In May 2020 RyderShare was introduced as a collaborative logistics platform. In January 2020 Ryder began a partnership with In-Charge Energy, Inc. and ABB, a provider of industrial automation and technology to provide electric vehicle charging to Ryder's customers. In June 2020 Ryder began a partnership with Turvo, a provider of collaborative logistics software

In January 2022, Ryder completed the acquisition of Whiplash (formerly Port Logistics Group) for approximately $480 million in cash. In October 2023, Ryder acquired Impact Fulfillment Services to add contract packaging and manufacturing capabilities.
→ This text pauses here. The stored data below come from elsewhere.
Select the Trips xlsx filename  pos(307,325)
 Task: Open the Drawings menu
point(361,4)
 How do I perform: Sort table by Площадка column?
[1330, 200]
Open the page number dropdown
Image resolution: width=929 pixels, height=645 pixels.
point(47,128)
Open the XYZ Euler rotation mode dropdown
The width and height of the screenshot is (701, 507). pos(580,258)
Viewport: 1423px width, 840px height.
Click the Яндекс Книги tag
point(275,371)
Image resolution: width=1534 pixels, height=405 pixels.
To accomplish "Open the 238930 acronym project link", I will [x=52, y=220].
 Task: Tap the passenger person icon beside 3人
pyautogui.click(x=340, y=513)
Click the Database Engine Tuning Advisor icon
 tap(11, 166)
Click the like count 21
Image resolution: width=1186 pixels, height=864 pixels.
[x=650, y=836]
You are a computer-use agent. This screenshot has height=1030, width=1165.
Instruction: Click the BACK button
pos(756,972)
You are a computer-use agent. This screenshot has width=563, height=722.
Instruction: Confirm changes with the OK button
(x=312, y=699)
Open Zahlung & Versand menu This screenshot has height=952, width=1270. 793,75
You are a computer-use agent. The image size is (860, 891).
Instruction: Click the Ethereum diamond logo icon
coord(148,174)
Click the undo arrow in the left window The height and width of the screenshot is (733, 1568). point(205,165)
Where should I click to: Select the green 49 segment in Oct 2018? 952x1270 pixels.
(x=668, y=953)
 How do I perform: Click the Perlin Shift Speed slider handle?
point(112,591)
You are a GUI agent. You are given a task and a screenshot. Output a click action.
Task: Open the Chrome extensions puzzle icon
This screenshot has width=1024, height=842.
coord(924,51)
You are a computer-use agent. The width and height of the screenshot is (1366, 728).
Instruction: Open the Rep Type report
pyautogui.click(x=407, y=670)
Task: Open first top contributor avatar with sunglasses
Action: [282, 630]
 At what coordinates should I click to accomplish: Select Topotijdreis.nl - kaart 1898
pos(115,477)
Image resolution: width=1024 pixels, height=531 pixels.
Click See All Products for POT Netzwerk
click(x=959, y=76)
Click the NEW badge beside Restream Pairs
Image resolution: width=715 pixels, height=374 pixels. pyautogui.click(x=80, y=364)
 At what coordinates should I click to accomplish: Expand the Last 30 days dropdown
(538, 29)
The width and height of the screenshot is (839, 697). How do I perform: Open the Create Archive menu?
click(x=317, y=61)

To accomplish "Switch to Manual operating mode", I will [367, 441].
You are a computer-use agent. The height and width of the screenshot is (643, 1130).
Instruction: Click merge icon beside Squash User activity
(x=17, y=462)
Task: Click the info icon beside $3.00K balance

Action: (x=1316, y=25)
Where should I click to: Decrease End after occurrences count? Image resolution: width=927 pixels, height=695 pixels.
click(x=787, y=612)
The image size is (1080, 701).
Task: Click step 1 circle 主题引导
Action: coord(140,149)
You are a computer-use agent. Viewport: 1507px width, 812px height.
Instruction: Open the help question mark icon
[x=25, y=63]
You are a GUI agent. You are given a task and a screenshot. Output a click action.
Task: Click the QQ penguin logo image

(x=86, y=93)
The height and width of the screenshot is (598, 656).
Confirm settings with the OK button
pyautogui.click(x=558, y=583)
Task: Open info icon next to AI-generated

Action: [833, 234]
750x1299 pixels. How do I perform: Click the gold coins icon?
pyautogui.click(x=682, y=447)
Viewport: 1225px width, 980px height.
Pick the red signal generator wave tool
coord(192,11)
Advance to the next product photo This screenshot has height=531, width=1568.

In February 2024, Ryder acquired Cardinal Logistics, a North Carolina–based company. In January 2026, it was announced Ryder had acquired Truck Service Depot, an Atlanta-based mobile maintenance provider for commercial trucks and trailers. The acquisition expanded Ryder’s retail mobile maintenance operations in Georgia, with Truck Service Depot’s employees and facilities integrated into Ryder’s business; financial terms were not disclosed.

== Locations ==
Previously Ryder had its headquarters in Doral, Florida. As of December 31, 2019, Ryder had 524 locations in 50 US States and Puerto Rico. This includes a Shared Services Center in Alpharetta, Georgia, that employs over 500 people and provides support to all FMS operations. Ryder opened a new logistics center in London, Ontario, Canada, in January 2018.

The company announced the planned opening of two multi-client facilities in Perris, California and Fort Worth, Texas, while expanding an already existing Ryder warehouse in Douglassville, Pennsylvania. The three facilities were expected to be fully operational by May 2019. In May 2020 the company began to expand its e-commerce network with the opening of a new facility in Philadelphia and adding FDA approval for food-grade service to two other facilities in Perris, California and Dallas, Texas.